* _Work task_: Copy each line of the entries that includes the word "script".

* _The data_:
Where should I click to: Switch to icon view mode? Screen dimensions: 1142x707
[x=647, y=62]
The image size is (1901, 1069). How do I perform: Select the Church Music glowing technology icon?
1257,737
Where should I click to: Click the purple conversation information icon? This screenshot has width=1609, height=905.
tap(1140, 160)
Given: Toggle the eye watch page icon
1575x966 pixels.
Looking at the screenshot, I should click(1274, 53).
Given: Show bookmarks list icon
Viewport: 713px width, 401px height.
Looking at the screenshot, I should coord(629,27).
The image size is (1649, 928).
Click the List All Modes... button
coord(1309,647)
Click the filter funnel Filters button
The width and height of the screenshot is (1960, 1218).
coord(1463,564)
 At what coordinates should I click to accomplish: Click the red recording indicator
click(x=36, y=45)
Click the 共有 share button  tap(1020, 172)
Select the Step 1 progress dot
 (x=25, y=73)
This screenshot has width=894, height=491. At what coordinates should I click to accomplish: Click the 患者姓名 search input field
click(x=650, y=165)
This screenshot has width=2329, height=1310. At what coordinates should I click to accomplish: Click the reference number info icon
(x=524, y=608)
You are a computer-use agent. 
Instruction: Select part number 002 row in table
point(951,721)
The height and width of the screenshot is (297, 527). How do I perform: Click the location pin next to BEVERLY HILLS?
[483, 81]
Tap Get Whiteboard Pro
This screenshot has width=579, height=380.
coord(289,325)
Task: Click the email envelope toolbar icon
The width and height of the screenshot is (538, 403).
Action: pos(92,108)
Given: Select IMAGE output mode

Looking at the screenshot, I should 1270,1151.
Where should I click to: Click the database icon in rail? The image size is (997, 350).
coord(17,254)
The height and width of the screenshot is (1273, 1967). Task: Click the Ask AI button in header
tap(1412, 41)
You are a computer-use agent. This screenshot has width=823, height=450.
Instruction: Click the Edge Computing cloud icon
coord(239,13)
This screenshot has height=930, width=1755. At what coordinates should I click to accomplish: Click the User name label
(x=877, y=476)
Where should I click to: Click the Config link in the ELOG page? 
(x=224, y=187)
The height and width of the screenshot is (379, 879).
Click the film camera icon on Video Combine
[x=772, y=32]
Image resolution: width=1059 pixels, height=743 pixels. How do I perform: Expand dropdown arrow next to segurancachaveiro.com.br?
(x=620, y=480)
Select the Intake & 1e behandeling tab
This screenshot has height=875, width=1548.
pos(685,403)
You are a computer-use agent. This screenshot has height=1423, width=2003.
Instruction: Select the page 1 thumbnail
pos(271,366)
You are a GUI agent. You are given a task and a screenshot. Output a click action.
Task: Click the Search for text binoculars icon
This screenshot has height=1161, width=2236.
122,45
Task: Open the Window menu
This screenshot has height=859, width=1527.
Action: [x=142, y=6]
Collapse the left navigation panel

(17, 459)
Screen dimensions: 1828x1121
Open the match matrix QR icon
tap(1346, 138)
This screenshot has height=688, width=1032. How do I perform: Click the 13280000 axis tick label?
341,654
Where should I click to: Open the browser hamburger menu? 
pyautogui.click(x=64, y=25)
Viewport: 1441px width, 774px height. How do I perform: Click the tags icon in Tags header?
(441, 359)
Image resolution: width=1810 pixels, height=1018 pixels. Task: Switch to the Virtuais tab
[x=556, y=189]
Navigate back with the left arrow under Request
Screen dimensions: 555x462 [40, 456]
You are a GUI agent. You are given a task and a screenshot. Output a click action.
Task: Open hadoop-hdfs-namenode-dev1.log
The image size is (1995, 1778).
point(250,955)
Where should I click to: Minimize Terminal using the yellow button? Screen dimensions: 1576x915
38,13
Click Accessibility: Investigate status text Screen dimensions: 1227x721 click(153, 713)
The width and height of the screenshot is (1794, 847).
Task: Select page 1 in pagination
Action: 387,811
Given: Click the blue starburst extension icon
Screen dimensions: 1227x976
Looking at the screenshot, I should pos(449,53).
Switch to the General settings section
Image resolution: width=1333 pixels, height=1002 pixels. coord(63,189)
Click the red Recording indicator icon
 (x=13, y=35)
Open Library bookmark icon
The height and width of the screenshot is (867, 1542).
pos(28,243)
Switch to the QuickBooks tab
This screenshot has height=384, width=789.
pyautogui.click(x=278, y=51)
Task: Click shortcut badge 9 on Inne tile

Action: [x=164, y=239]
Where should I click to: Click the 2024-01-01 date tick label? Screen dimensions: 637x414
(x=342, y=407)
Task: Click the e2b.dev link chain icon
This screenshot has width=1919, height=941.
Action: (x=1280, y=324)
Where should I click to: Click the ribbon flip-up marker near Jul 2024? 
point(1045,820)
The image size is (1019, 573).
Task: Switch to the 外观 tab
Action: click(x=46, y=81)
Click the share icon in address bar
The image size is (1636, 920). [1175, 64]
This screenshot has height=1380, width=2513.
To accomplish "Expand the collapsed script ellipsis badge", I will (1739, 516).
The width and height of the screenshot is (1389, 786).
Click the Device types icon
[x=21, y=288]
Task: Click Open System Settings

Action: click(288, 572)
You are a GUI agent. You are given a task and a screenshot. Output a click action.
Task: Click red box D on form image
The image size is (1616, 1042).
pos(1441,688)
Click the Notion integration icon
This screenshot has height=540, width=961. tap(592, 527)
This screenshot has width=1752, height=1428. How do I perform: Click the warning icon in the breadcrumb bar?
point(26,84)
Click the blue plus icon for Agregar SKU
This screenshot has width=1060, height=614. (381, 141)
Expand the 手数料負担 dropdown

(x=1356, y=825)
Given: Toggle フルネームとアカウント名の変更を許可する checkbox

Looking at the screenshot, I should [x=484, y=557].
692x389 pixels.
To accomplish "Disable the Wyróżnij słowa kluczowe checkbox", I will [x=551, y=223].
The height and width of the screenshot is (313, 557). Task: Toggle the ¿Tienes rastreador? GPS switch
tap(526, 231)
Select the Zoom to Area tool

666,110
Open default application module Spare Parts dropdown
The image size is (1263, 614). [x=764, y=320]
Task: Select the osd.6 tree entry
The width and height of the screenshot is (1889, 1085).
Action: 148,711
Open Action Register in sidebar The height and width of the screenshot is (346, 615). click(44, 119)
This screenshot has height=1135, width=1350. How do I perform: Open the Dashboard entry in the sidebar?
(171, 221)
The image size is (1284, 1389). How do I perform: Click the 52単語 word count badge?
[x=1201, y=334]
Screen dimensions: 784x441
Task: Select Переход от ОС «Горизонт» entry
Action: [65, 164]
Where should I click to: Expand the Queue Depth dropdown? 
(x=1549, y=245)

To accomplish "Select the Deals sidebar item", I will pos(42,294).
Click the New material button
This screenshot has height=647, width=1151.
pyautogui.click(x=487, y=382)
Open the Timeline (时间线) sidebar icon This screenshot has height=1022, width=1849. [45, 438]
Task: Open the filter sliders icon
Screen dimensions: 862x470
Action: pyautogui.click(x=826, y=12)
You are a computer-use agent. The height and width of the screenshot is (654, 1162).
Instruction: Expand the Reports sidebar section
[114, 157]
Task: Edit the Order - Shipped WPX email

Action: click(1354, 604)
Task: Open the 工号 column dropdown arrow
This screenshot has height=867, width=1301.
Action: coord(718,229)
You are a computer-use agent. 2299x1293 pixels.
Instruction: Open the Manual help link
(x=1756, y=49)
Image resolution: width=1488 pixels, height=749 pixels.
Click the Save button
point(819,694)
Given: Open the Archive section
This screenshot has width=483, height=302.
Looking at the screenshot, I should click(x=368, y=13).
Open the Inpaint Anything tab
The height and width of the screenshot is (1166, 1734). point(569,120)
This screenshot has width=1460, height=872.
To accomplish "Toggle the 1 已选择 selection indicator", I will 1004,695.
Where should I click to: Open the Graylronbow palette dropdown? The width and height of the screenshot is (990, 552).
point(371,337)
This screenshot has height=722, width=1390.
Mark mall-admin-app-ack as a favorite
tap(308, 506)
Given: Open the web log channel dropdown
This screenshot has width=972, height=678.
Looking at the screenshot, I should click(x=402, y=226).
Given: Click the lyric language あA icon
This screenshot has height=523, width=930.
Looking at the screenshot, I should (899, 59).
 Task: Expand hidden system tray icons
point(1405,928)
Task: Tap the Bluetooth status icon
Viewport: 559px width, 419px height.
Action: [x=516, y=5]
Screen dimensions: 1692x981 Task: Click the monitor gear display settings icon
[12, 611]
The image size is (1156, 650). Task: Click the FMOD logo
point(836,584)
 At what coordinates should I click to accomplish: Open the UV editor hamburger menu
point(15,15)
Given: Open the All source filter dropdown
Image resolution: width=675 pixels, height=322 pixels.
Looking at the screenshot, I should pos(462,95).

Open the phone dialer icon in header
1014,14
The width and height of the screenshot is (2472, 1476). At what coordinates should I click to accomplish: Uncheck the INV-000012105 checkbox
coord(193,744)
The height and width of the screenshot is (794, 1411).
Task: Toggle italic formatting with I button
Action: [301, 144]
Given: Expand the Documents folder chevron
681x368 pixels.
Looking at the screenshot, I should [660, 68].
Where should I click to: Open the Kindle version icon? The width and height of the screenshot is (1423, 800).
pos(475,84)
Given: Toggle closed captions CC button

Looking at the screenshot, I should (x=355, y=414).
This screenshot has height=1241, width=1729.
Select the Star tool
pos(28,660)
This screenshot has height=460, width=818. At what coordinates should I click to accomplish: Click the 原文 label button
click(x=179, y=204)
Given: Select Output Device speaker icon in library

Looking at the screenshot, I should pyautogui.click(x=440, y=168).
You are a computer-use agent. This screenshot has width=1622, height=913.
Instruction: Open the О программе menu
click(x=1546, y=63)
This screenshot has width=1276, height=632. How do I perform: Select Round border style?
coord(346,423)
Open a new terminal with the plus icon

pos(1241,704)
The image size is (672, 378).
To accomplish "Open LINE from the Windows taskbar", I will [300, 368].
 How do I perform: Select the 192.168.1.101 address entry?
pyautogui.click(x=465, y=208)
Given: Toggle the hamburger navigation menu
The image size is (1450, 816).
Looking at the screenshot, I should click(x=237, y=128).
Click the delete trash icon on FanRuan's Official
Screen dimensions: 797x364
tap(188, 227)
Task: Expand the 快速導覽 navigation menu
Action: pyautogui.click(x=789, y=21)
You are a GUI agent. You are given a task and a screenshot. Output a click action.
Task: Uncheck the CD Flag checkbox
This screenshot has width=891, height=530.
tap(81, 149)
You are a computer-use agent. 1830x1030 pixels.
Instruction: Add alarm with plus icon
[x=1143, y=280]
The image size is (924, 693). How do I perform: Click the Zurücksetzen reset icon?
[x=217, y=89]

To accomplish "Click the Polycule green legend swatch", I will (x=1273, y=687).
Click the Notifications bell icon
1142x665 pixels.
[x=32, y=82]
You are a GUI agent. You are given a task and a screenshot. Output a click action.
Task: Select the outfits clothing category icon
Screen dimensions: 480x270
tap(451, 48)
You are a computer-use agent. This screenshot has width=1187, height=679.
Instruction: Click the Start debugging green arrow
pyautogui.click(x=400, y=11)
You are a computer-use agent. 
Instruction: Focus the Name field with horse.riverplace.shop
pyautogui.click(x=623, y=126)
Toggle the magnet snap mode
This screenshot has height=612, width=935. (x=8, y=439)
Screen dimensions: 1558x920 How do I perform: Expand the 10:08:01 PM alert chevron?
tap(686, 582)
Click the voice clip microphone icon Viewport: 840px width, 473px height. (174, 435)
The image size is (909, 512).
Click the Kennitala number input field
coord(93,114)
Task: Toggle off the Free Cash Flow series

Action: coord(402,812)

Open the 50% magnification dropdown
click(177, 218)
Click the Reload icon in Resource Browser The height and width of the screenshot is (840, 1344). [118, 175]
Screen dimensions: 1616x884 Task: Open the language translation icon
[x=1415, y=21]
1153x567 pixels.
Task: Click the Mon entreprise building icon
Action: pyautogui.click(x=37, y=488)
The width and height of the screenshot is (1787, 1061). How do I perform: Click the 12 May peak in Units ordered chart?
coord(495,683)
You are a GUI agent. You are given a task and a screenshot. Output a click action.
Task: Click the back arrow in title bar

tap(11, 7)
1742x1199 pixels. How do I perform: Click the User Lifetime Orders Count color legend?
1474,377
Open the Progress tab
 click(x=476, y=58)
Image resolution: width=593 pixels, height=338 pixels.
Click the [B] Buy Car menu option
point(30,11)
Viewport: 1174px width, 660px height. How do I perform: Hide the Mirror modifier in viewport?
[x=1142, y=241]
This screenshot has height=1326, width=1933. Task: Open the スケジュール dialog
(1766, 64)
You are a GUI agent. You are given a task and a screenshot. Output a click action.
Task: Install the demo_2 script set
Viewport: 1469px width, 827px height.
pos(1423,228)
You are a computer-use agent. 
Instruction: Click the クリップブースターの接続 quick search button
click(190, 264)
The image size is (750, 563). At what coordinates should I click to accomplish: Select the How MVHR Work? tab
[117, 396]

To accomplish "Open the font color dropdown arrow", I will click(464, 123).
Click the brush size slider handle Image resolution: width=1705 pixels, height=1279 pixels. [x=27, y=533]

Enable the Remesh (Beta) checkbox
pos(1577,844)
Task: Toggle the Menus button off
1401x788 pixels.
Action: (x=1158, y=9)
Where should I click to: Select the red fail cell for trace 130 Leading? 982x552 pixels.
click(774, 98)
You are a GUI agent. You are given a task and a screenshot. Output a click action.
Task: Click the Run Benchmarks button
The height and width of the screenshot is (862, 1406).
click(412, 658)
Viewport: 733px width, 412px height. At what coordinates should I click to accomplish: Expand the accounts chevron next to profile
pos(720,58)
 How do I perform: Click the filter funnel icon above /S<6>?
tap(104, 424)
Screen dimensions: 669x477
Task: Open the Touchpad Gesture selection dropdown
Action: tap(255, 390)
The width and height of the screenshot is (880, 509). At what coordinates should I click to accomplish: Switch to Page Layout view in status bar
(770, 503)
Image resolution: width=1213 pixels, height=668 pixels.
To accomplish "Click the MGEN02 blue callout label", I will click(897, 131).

* _Task result_:
To accomplish "Expand the collapsed script ellipsis badge", I will (1739, 516).
Task: Install the demo_2 script set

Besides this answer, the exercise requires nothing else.